▶ EXERCISE OBJECTIVE: Using the records below, quote only the span that opens with the line containing "Task: Select the イオン銀行 entry" and closes with the line containing "You are a computer-use agent. This", exactly and inclusively.

▶ GIVEN RECORDS:
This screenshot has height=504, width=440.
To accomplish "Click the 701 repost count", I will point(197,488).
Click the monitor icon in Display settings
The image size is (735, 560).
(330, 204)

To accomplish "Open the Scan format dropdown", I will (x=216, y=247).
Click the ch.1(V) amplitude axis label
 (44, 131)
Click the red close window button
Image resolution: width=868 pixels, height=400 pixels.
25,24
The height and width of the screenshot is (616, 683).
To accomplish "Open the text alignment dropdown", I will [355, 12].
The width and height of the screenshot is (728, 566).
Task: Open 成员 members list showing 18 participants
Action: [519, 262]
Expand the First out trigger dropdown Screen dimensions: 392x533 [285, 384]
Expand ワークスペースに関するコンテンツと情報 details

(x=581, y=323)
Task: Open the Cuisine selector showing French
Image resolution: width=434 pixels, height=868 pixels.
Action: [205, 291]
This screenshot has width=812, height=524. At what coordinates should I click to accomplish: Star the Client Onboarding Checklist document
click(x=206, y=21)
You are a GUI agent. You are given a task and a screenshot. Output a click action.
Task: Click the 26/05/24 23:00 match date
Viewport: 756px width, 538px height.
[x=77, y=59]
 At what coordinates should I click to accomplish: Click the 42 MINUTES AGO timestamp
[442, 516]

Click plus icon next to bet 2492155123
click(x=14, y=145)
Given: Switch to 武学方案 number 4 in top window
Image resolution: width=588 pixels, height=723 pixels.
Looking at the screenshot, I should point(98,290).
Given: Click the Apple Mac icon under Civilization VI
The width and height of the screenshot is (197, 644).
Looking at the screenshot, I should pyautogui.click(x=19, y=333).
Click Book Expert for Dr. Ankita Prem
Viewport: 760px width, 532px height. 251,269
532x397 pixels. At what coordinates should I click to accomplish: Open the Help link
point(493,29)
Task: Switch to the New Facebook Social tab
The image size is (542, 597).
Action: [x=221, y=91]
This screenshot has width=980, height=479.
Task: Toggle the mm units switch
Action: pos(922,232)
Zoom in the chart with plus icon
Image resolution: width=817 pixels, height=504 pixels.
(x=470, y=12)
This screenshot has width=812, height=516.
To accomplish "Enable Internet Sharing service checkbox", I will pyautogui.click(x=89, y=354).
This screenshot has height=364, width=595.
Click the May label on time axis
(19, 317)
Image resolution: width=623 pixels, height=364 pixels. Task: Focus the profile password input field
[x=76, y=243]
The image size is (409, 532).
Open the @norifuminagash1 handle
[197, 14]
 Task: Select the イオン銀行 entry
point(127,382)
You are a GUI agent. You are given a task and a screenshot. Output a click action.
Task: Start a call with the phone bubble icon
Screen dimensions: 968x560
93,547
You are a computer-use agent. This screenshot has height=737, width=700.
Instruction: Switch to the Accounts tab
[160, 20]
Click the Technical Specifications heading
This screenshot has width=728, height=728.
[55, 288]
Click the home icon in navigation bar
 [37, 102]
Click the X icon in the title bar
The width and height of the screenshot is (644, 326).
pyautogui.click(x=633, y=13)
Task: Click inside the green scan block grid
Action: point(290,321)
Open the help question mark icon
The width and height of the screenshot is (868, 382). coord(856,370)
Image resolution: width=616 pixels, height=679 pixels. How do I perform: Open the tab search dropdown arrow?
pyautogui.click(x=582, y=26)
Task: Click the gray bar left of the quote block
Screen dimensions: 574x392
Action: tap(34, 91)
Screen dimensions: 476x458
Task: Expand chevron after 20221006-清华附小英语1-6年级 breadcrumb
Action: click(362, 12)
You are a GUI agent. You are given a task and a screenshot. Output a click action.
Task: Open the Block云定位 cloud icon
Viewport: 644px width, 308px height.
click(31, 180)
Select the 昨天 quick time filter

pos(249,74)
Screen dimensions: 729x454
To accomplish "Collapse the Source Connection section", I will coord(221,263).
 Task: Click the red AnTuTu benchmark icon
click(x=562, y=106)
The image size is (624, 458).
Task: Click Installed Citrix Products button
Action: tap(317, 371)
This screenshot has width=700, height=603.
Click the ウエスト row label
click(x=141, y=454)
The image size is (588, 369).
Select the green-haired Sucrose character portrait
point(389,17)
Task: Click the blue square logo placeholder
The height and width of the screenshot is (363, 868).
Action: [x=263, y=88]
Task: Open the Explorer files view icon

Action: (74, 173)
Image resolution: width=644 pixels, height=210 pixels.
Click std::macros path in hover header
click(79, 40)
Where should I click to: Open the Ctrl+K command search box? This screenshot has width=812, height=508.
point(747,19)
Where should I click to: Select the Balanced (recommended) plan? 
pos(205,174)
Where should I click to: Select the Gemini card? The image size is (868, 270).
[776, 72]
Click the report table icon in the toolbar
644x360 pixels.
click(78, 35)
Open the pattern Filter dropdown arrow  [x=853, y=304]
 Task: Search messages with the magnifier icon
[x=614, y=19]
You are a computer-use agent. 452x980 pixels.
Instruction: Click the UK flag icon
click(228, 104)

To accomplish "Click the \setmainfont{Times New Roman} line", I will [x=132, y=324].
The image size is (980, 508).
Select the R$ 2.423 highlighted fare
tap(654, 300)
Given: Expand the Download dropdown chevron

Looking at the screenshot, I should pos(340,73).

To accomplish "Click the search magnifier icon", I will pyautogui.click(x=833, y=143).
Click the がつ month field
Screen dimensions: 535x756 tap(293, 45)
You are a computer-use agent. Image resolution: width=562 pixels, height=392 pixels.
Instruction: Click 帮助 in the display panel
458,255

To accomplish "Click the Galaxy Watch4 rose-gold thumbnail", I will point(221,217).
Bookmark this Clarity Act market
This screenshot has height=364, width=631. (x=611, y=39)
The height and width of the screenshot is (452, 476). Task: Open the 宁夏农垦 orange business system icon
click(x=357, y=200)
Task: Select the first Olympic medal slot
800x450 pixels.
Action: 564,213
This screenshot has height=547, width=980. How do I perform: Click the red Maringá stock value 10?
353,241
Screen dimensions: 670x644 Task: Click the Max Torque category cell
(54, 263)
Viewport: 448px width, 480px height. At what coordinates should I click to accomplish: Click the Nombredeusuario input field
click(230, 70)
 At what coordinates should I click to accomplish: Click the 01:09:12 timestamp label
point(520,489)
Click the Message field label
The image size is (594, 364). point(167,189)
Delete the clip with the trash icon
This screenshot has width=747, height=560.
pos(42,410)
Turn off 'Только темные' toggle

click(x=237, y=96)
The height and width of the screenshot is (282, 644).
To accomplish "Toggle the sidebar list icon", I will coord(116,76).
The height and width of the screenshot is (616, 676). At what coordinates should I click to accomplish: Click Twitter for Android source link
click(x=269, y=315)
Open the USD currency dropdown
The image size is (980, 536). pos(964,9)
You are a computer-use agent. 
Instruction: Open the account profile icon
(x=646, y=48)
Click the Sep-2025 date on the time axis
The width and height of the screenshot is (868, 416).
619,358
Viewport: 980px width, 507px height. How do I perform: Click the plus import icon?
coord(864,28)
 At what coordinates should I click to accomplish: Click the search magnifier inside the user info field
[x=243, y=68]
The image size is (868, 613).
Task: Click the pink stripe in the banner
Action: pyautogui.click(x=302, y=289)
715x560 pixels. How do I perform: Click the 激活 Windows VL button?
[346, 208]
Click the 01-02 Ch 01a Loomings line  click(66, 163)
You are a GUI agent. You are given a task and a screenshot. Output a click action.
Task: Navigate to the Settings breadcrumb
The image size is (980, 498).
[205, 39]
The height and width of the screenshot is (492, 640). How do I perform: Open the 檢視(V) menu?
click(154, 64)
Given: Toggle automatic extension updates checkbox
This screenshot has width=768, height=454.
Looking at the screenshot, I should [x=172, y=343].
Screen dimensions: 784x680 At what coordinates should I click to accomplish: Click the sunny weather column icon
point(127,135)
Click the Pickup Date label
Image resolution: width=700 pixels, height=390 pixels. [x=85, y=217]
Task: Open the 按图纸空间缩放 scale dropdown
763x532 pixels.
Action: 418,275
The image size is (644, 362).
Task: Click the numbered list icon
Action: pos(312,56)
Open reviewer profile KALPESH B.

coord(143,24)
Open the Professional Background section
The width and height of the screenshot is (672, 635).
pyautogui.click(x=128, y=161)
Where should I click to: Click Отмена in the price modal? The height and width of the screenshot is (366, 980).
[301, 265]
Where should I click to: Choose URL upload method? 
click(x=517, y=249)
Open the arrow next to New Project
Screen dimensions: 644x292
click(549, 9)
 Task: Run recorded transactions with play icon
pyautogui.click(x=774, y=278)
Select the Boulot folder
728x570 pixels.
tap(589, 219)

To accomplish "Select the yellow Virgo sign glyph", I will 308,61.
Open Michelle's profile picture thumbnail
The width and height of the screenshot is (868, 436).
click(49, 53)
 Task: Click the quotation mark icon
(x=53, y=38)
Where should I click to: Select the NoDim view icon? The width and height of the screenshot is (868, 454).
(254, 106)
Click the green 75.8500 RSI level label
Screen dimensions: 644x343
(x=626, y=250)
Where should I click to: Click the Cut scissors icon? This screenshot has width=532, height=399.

▶ TASK ANSWER:
 Task: Select the イオン銀行 entry
point(127,382)
You are a GUI agent. You are given a task and a screenshot. Output a click action.
Task: Start a call with the phone bubble icon
Screen dimensions: 968x560
93,547
You are a computer-use agent. This screenshot has height=737, width=700.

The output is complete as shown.